Publié : mar. 07 juil. 2026, 20:31
par Ombiace
Je n'ai pas, je crois, de talent pour la polémique, mais ça me semble quand même gênant de passer son chemin, comme le prêtre de la parabole.
Je pense à ces jeunes qui se sont livré à de la violence en foyer, aux parents de leurs victimes, qui sont dans un deuil particulièrement effroyable.
ça ne me donne pas envie de faire la fête, mais il se trouve que je suis invité dans la famille.

J'ai parlé de mon projet de décliner l'invitation à un prêtre, mais il m'a dit d'y aller quand même :
la famille est importante pour lui.
Pour moi aussi, bien sûr, elle est importante, mais je me suis fait l'idée d'un front de la violence de ce qu'on a appelé des faits divers : ces jeunes assassinés, ces jeunes assassins dont je ne connais pas les mobiles.. ça m'a fait pensé au front de la 1ère guerre, et à la déception des poilus quand ils allaient en permission et voyaient l' insouciance des parisiens. C'est un sérieux dilemme, mais

Le prêtre était un peu pressé, il y avait du monde après moi.
Je lui obéirai, à contrecœur, même si d'un autre coté ça aurait peut-être déplu (ou pas) à la famille que je boycotte la fête pour un tel motif.

Avez vous des conseils à me donner, svp ?
..un avis sur ce sujet auquel je n'ai cependant pas le sentiment d'accorder une importance démesurée..

Re: Faire la fête pendant que d'autres sont en deuil dans le pays

Publié : sam. 18 juil. 2026, 14:54
par peter
Je comprends votre dilemme, Ombiace.

À mes yeux, il n'y a pas nécessairement opposition entre partager la peine de ceux qui souffrent et répondre à une invitation familiale.

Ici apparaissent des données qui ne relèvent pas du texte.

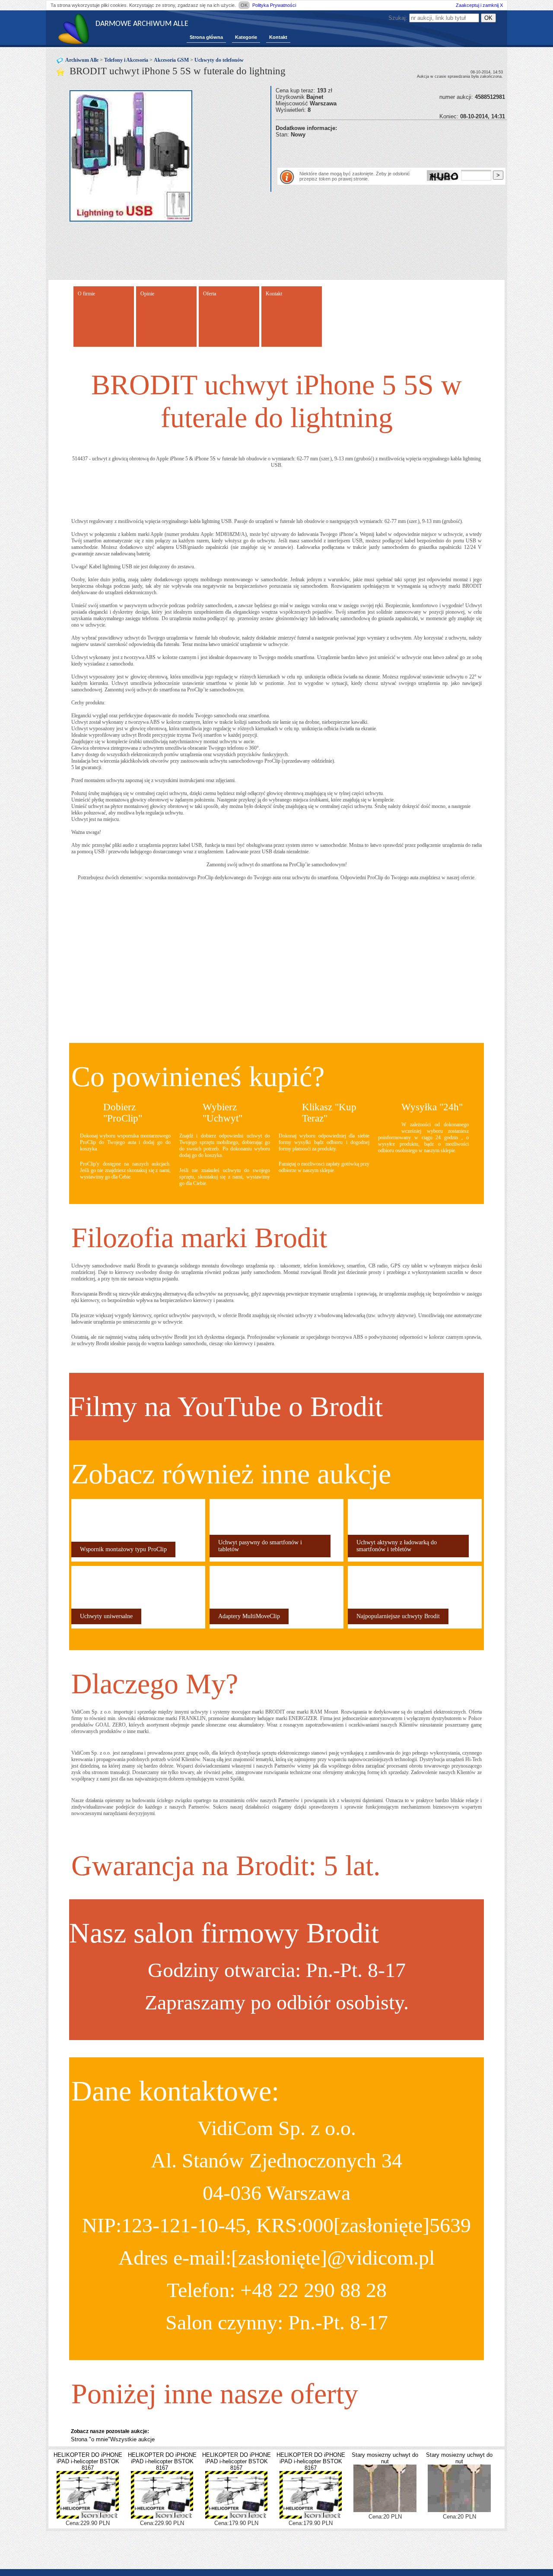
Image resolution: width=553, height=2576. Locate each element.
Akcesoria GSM (171, 60)
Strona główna (206, 37)
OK (244, 5)
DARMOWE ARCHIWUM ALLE (141, 24)
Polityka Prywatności (274, 5)
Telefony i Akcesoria (126, 60)
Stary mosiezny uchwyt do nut (385, 2458)
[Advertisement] (377, 151)
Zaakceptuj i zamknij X (479, 5)
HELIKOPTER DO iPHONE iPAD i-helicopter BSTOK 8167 (88, 2461)
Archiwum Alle (82, 60)
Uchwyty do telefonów (219, 60)
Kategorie (246, 37)
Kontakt (278, 37)
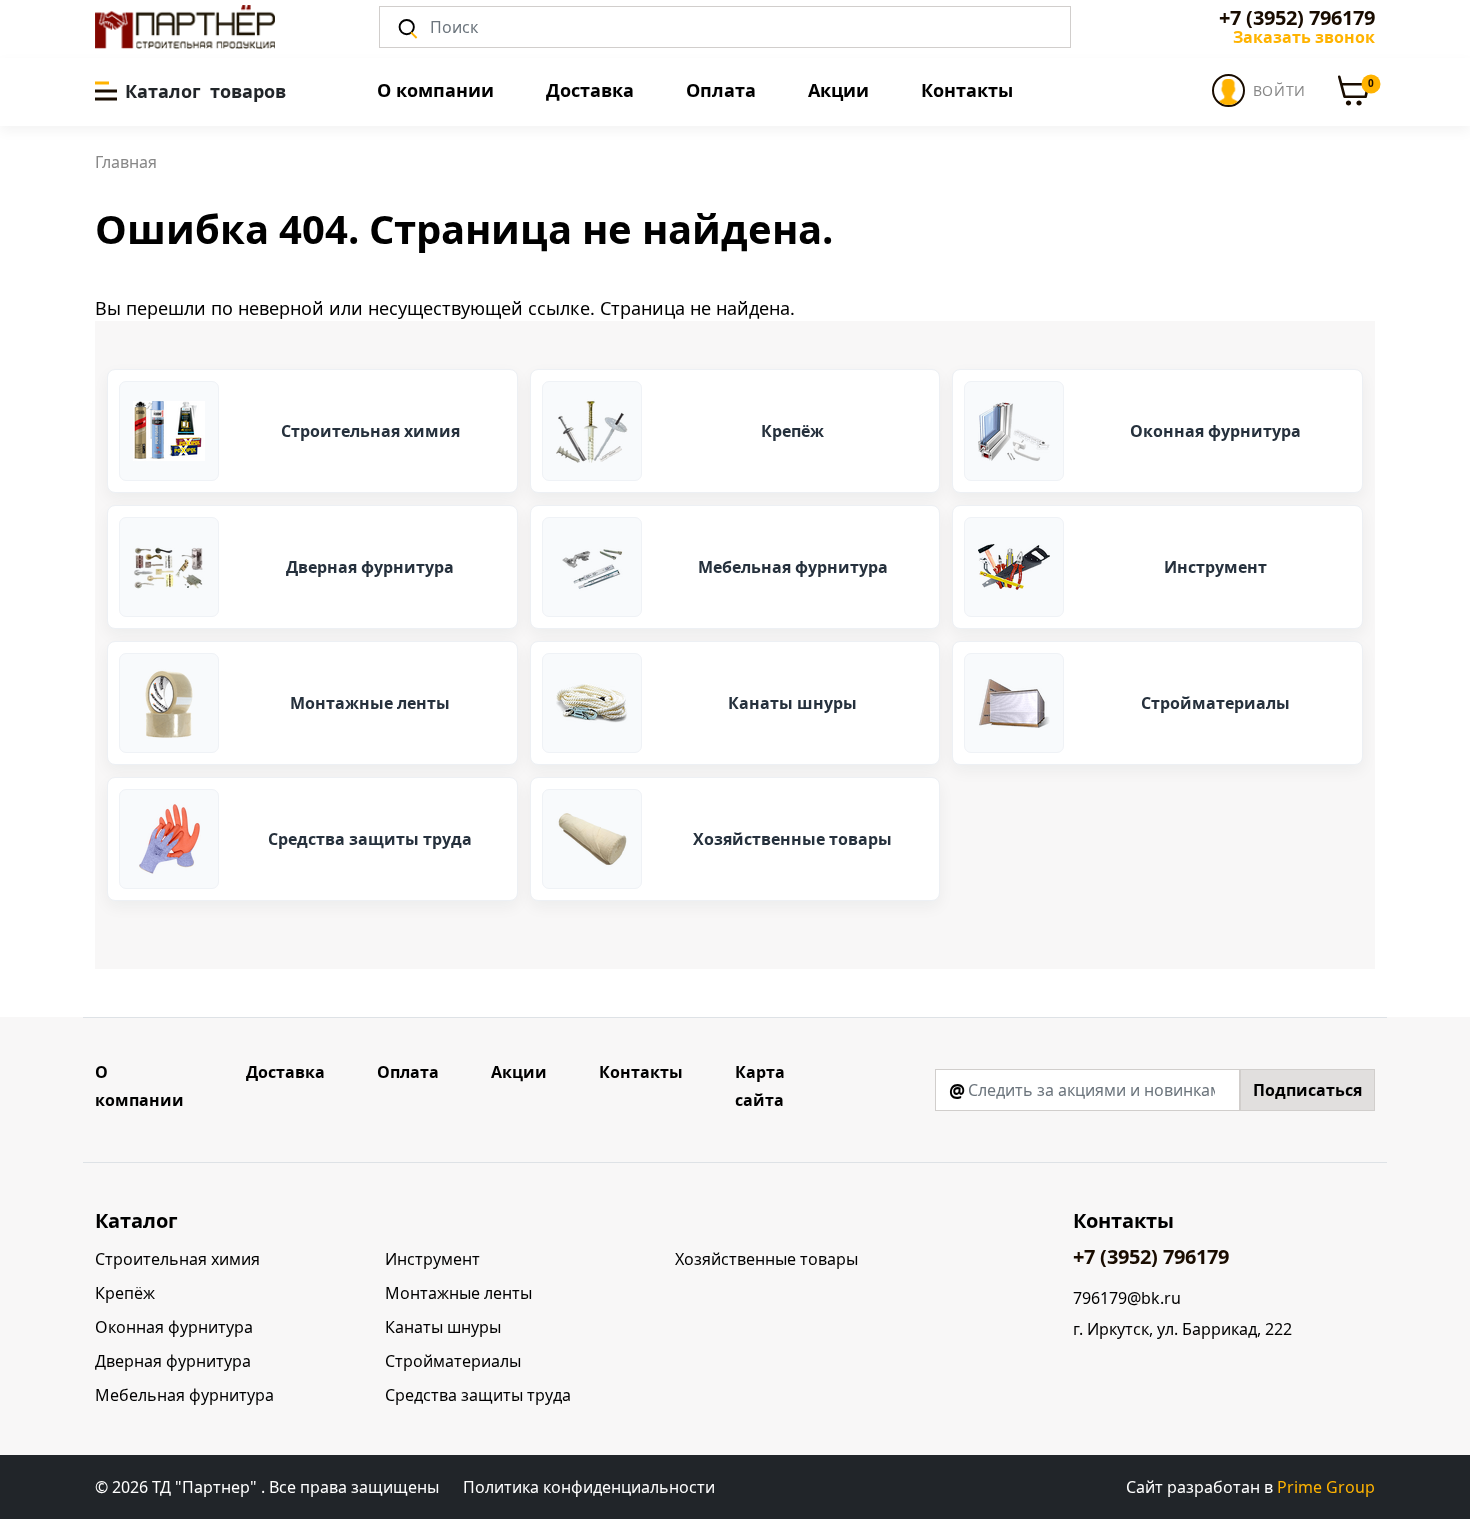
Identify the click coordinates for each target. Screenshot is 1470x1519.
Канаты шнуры (443, 1327)
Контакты (967, 90)
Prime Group (1326, 1487)
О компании (435, 90)
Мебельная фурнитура (184, 1395)
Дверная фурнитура (173, 1361)
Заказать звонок (1304, 37)
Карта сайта (760, 1086)
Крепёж (125, 1293)
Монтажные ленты (458, 1293)
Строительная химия (177, 1259)
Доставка (590, 90)
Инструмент (432, 1259)
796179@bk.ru (1127, 1298)
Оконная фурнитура (174, 1327)
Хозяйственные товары (766, 1259)
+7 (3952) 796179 (1297, 18)
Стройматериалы (453, 1361)
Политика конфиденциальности (589, 1487)
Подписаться (1307, 1090)
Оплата (721, 90)
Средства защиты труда (478, 1395)
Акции (838, 90)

Jésus lui-même a pleuré devant la tombe de Lazare, montrant que la souffrance de l'autre ne doit jamais nous laisser indifférents. Mais il nous a aussi appris à aimer ceux qui nous sont proches et à ne pas négliger nos responsabilités envers eux.

Peut-être que la vraie question n'est pas : « Faut-il faire la fête ou s'en abstenir ? », mais plutôt : « Quel est l'état de mon cœur ? »

On peut être présent à une fête tout en gardant une pensée et une prière pour ceux qui traversent le deuil. L'un n'empêche pas forcément l'autre.

Votre prêtre vous a conseillé d'y aller. Si vous le faites avec un cœur paisible, sans légèreté face au malheur des autres, je ne crois pas que ce soit manquer de compassion.

Je crois que Dieu regarde d'abord le cœur de l'homme. C'est peut-être là que se trouve le véritable discernement.

Re: Faire la fête pendant que d'autres sont en deuil dans le pays

Publié : sam. 18 juil. 2026, 18:25
par Ombiace
peter a écrit : sam. 18 juil. 2026, 14:54 À mes yeux, il n'y a pas nécessairement opposition entre partager la peine de ceux qui souffrent et répondre à une invitation familiale.
Merci de vos paroles de réconfort, cher peter
peter a écrit : sam. 18 juil. 2026, 14:54 On peut être présent à une fête tout en gardant une pensée et une prière pour ceux qui traversent le deuil. L'un n'empêche pas forcément l'autre.
Mon tort est peut-être de me mettre trop à la place de ces parents qui vivent un cauchemar de peut-être chaque nuit. Pourtant, en écrivant "mon tort", je n'éprouve pas de sentiment d'être à coté de la plaque. Un deuil ordinaire, oui, je serais d'accord avec vous. Mais là, je trouve que ce n'est pas le cas. Je ne suis pas certain que de ne pas faire de vague est vraiment moral, dans les atrocités que traversent nos société. Je pense même que fermer les yeux pourrait carrément être immoral
peter a écrit : sam. 18 juil. 2026, 14:54 Votre prêtre vous a conseillé d'y aller. Si vous le faites avec un cœur paisible
paisible, certainement, mais serein, impossible
peter a écrit : sam. 18 juil. 2026, 14:54 Je crois que Dieu regarde d'abord le cœur de l'homme.
Ce n'est pas avec Dieu, le souci ; c'est avec les parents, la famille de ce jeune, et pour les autres "faits divers"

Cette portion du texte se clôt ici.